SHORT PROBLEM
Change "Select" to "Choose" everywhere it occurs in the items below, and write out all of their lines again with nothing else altered. Leave the pictures out.

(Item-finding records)
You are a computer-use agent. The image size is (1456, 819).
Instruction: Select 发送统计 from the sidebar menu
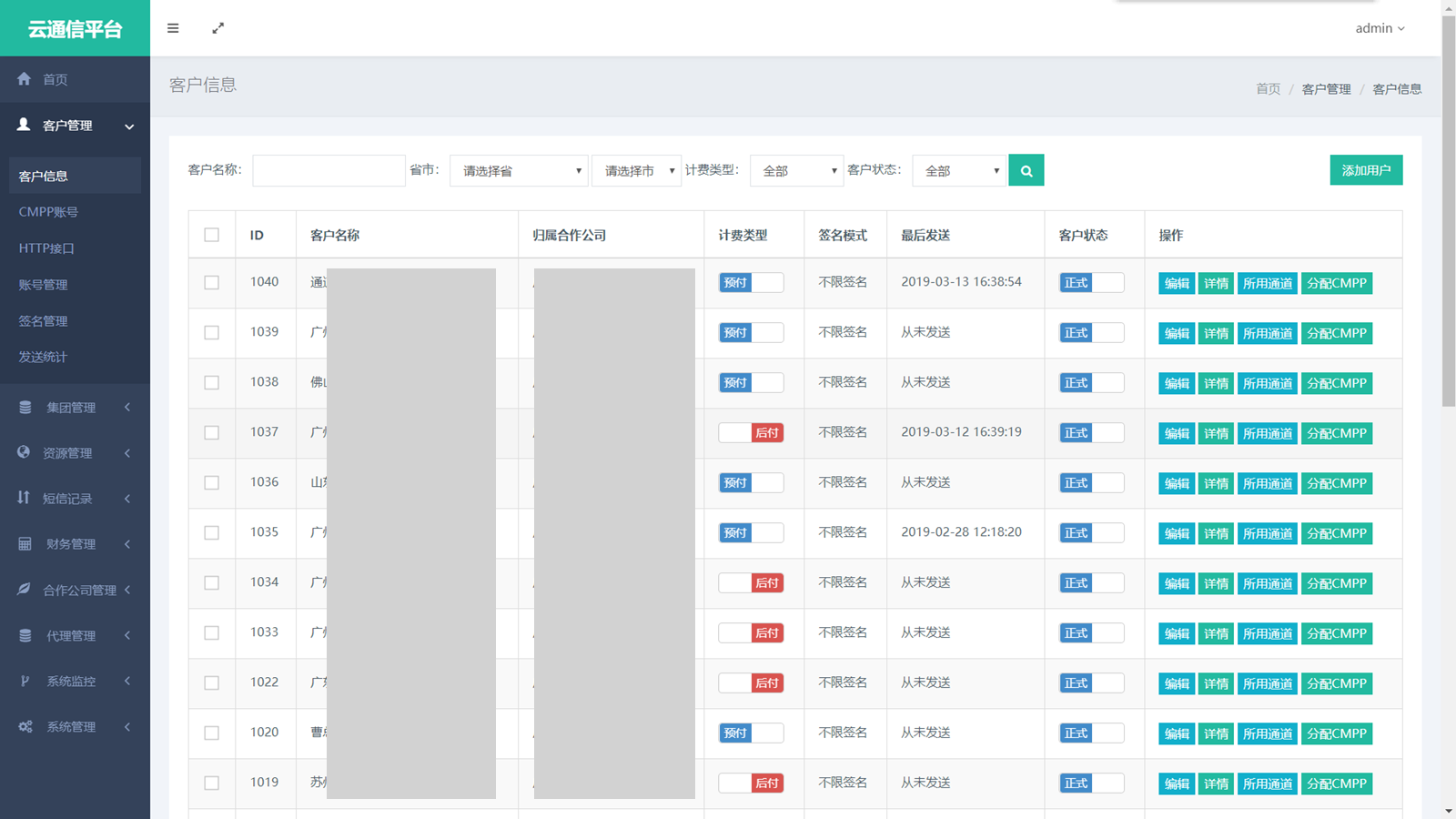click(43, 357)
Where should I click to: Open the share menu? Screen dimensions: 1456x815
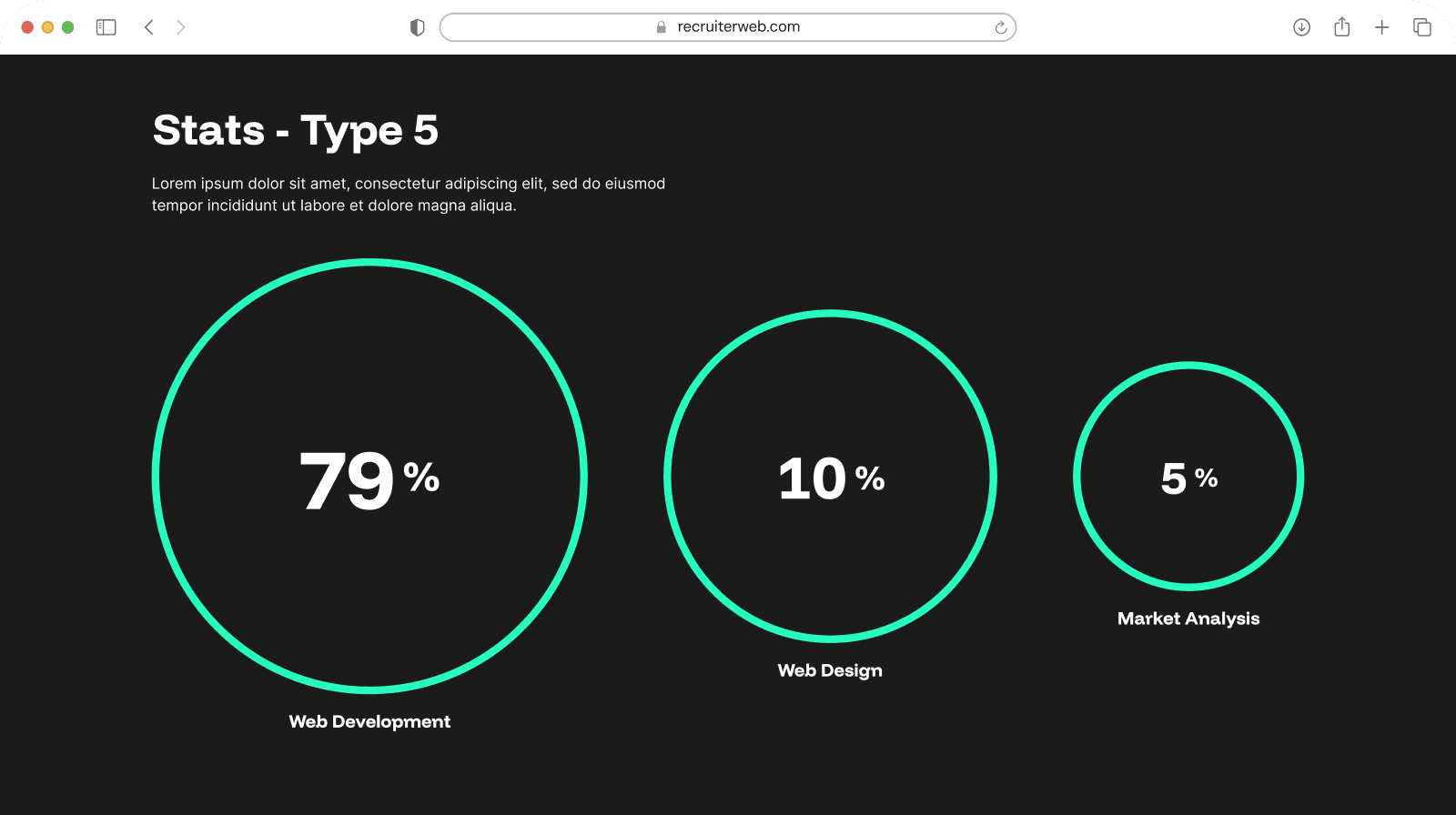click(x=1341, y=27)
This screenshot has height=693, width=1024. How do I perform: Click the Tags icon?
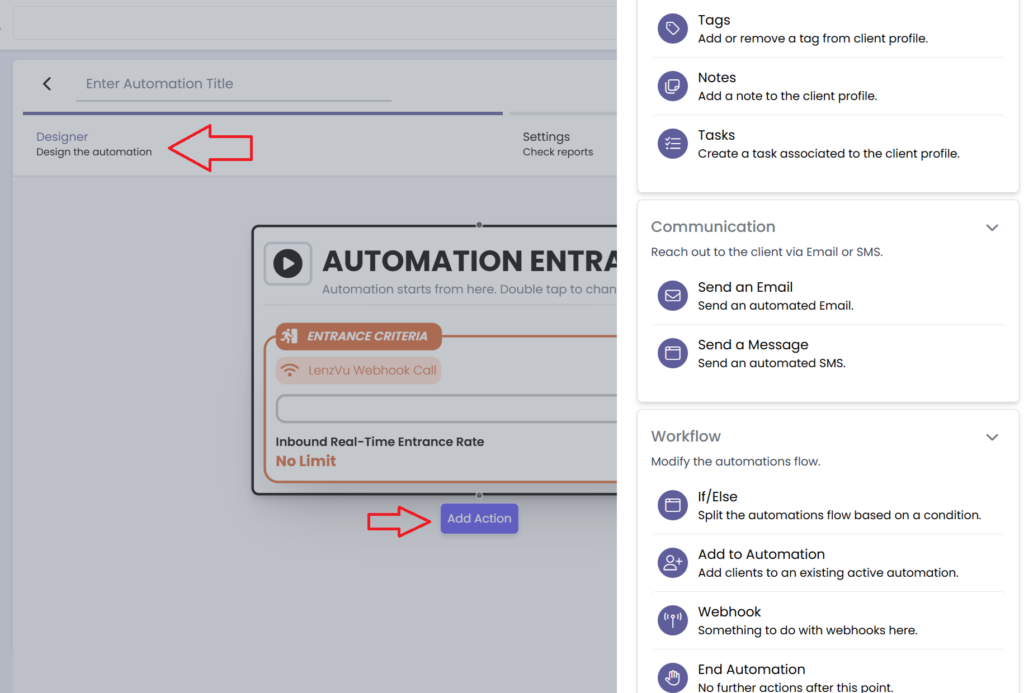tap(673, 28)
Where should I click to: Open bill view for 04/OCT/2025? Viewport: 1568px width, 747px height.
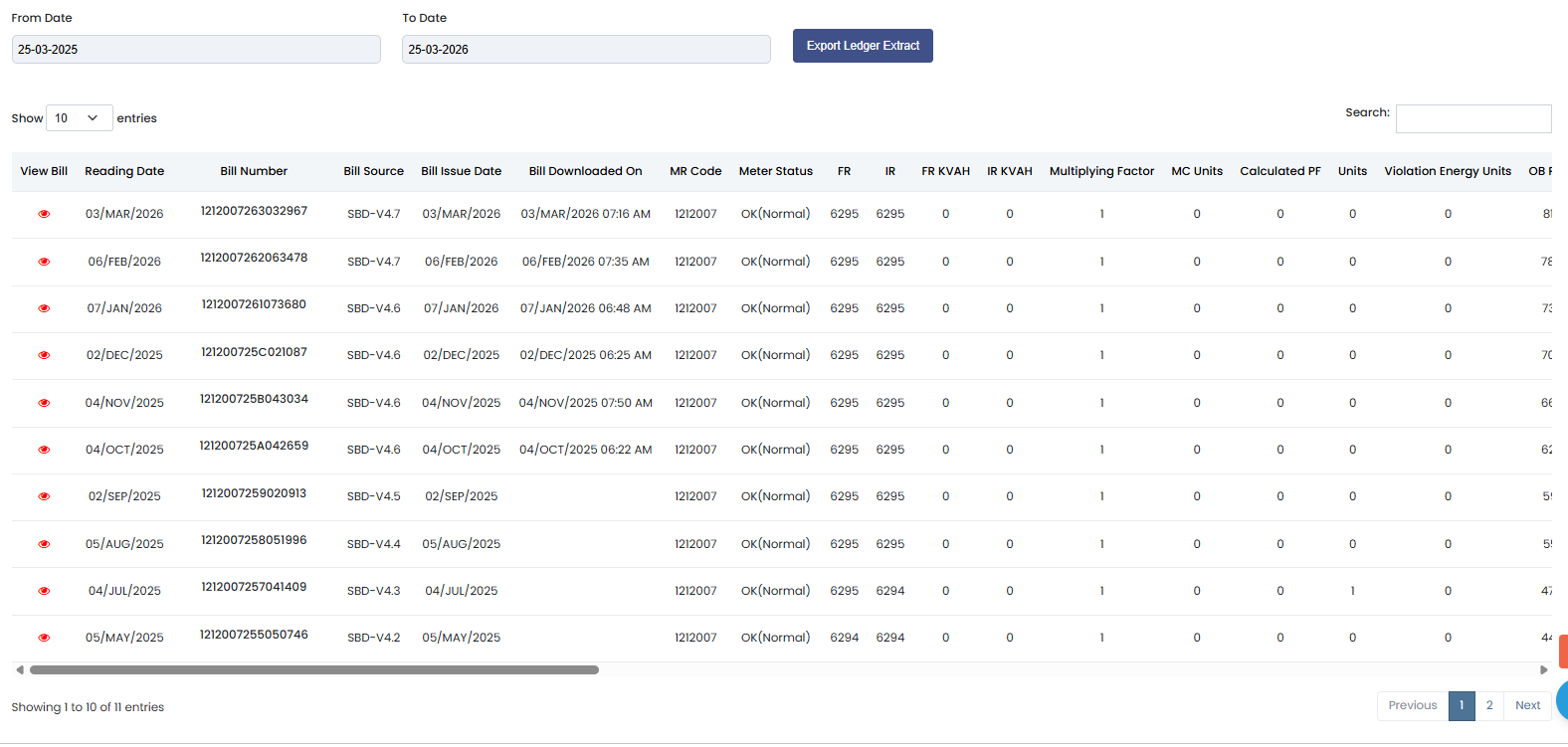44,450
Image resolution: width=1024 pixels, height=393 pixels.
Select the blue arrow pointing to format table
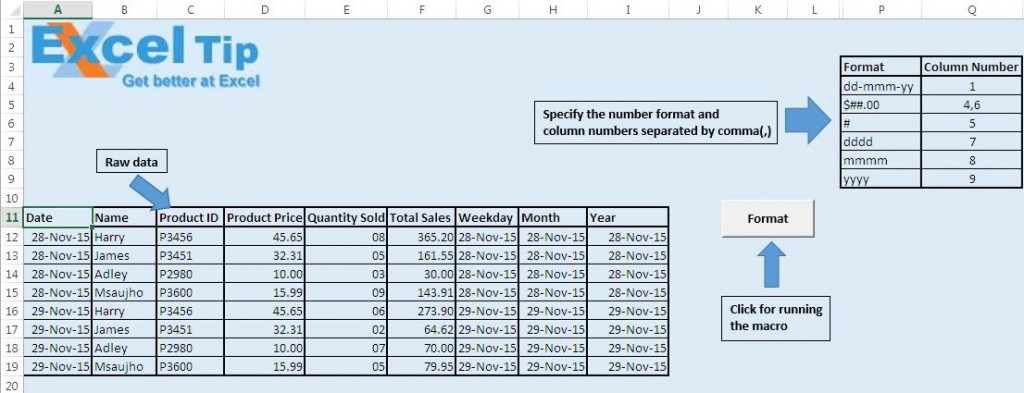[807, 120]
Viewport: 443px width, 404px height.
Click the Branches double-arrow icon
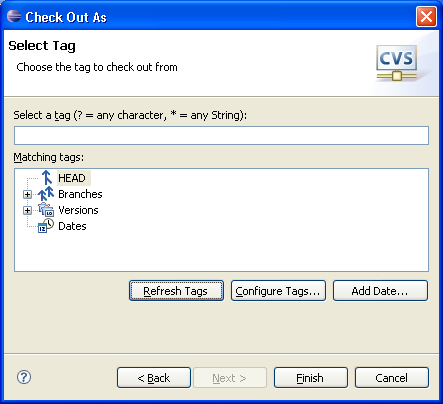click(46, 194)
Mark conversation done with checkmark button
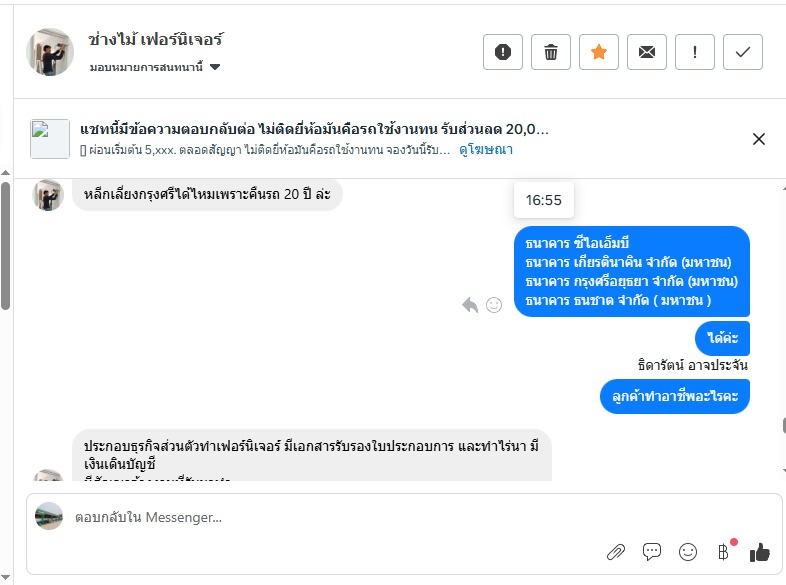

CORRECT ANSWER
You are a computer-use agent. The image size is (1456, 819).
Instruction: Choose 发送统计 from the sidebar menu
click(43, 357)
Where should I click to: Open the share menu? Screen dimensions: 1456x815
click(x=1341, y=27)
This screenshot has height=693, width=1024. How do I perform: Click the Tags icon?
tap(673, 28)
Where should I click to: Open bill view for 04/OCT/2025? Viewport: 1568px width, 747px height.
44,450
Image resolution: width=1024 pixels, height=393 pixels.
Choose the blue arrow pointing to format table
[807, 120]
Viewport: 443px width, 404px height.
Click the Branches double-arrow icon
click(46, 194)
Mark conversation done with checkmark button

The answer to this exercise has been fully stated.